◆ **STATED GOAL**: Identify each line in the material below that contains the word "Viewport", and copy those lines in full.

◆ **RECORD EXTRACTS**:
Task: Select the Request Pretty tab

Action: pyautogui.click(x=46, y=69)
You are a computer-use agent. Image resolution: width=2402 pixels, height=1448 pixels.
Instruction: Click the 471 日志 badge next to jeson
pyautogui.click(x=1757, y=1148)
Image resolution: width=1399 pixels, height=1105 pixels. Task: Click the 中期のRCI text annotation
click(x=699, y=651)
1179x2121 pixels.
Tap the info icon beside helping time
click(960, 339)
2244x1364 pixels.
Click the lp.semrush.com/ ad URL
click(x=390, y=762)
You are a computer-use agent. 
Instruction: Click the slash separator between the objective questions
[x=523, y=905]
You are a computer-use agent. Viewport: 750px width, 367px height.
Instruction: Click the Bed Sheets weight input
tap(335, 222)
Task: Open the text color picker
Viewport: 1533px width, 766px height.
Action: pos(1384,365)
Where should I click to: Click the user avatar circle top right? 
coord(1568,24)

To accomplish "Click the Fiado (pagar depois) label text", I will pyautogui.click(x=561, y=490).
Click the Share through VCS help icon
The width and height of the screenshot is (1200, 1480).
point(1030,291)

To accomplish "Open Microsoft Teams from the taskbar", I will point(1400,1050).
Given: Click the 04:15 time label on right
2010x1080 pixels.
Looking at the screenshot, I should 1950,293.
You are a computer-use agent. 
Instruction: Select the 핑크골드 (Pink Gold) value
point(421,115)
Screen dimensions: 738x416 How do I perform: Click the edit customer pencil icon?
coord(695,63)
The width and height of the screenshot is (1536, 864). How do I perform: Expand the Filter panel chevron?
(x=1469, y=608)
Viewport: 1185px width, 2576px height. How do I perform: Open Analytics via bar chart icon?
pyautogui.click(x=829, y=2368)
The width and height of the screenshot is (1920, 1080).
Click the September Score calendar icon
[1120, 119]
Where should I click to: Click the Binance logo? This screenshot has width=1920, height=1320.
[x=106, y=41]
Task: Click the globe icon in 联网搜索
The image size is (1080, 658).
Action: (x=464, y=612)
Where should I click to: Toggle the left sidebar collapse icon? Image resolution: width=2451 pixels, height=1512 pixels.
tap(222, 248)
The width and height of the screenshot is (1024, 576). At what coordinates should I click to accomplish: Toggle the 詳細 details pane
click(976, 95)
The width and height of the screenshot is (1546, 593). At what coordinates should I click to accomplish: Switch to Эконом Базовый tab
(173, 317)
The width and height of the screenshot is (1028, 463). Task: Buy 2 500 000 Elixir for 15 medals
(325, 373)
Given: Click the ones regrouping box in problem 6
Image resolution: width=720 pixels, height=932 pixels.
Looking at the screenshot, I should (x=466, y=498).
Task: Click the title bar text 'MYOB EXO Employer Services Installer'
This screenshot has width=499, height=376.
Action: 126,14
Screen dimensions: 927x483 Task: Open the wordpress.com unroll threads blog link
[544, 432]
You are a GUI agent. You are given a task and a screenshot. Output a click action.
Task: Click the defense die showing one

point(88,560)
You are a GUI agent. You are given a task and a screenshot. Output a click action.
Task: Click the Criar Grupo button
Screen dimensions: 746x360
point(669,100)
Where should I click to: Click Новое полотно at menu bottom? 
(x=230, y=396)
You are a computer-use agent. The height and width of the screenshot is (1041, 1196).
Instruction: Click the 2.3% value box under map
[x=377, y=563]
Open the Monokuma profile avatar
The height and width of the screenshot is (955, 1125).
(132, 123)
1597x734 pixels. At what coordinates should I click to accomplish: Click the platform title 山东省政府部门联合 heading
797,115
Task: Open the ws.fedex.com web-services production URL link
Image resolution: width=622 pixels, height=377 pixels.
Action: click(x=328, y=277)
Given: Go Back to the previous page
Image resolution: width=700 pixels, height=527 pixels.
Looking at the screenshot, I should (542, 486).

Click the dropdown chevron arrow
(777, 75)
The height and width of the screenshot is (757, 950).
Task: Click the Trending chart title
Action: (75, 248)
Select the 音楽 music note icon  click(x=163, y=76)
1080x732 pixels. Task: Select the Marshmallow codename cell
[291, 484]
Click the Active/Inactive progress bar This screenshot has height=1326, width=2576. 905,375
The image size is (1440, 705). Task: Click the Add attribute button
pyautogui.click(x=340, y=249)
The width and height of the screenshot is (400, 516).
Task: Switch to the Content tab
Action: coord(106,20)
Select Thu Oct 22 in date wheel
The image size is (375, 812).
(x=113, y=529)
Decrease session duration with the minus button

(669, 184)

◆ **EXERCISE ANSWER**:
You are a computer-use agent. Viewport: 750px width, 367px height.
Viewport: 1533px width, 766px height.
Viewport: 1185px width, 2576px height. How do I perform: Open Analytics via bar chart icon?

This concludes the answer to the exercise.